Parodontologie


Parodontitis: Dominanz pathogener Keime im entzündeten Milieu

25.04.2022


Dr. med. dent. Heinz-Peter Olbertz ist Fachreferent für systemische Parodontologie und CMD. Seine Seminare zur Mikronährstofftherapie bei Parodontitis erregen immer mehr Aufmerksamkeit. Wir haben mit ihm gesprochen.

Herr Dr. Olbertz, warum wurde der systemische Aspekt der Parodontitis so lange ignoriert?
Die Zahnheilkunde hatte sich von der Medizin entkoppelt. Mit Corona gibt es eine Rückbesinnung auf die Mundhöhle als Teil des Menschen – und somit auch auf inflammatorische Aspekte parodontaler Erkrankungen.

Ihre Kernthese lautet, dass pathogene Keime sich nur im entzündeten Milieu durchsetzen. Warum leiden heute so viele Menschen unter einer Silent Inflammation?
Unsere Nahrung ist zu stark industrialisiert und kommerzialisiert. Zudem ist unsere Umwelt massiv belastet, wir leiden unter Feinstaub und Nanopartikeln. All diese Einflussfaktoren fahren auf Dauer die Entzündungssysteme zu einem unkontrollierbaren Schwelbrand hoch. Alzheimer, Osteoporose oder Diabetes – sie alle haben eine entzündliche Basis.

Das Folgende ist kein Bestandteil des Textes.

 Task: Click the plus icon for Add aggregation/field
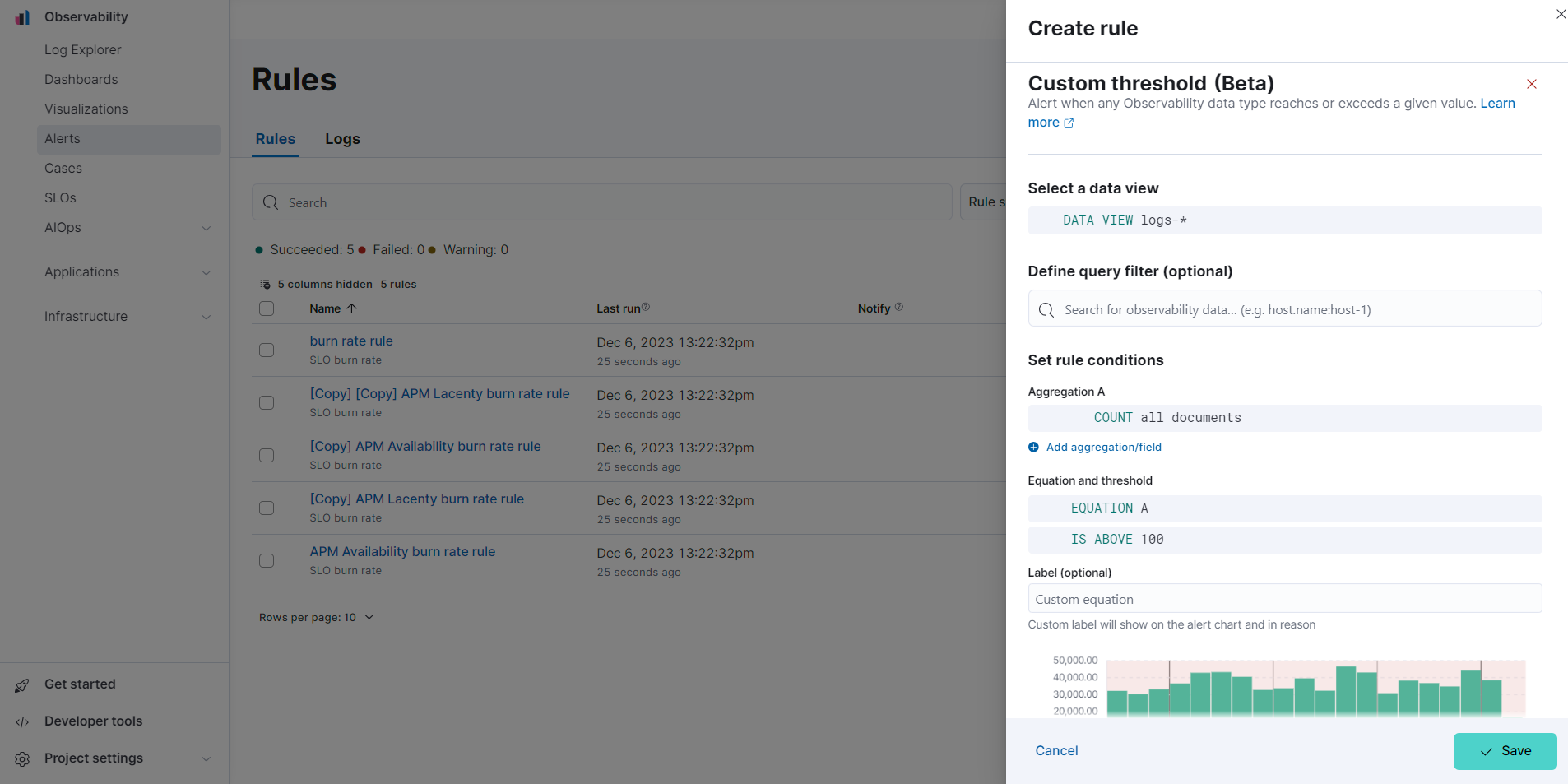click(1033, 448)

Welchen Patienten empfehlen Sie die Einnahme von Mikronährstoffen?
Wenn eine Patientin oder ein Patient mit einer Parodontitis durch das zahnmedizinische Repertoire und die häusliche Eigentherapie nicht zu stabilisieren ist und einen aMMP-8-Wert von über 20 ng/ml aufweist, ist der Stoffwechsel durch ein Entzündungsgeschehen belastet. Dann empfehle ich die bilanzierte Diät Itis-Protect zum Diätmanagement bei Parodontitis. In der Erhaltungstherapie rate ich zur Supplementierung von Omega-3-Fettsäuren zur Modulation chronischer Entzündungen, außerdem zu Magnesium-Calcium zur Unterstützung der Regulierung des Säure-Basen-Haushalts und zur Einnahme darmaktiver Mikroorganismen. Wichtig ist allerdings die Qualität der Produkte.

Was ist das Besondere an den Seminaren zur behandlungsresistenten Parodontitis?
Ich freue mich, dass das Thema jetzt „reif“ ist und dass die kostenlosen Seminare zur begleitenden Mikronährstofftherapie immer mehr Zulauf verzeichnen. Es macht mir Spaß, Wissen zu teilen, Kolleginnen und Kollegen aufzuklären und auf ihrem Weg in die ganzheitliche Zahnmedizin zu begleiten. Es lohnt sich für Praxen, sich mit orthomolekularer Medizin und anderen Bereichen der inneren Medizin zu beschäftigen.

Wie sieht die Parodontitis-Behandlung im Jahr 2040 aus?
Ernährung, Bewegung und Lebensstil müssen in die parodontale Therapie integriert werden. Eine Zahnmedizin, die keine Zusammenhänge zwischen oraler Gesundheit und dem inneren Milieu herstellt, ist zum Scheitern verurteilt!

Wie ernähren Sie sich selbst?
Ich lege Wert auf frische Lebensmittel in Bio-Qualität. Konserven, stark verarbeitete Lebensmittel, Zusatzstoffe und Co. kommen bei uns nicht auf den Tisch. Außerdem spare ich Zucker ein und beende eine Mahlzeit, kurz bevor ich satt bin. Damit fühle ich mich sehr vital.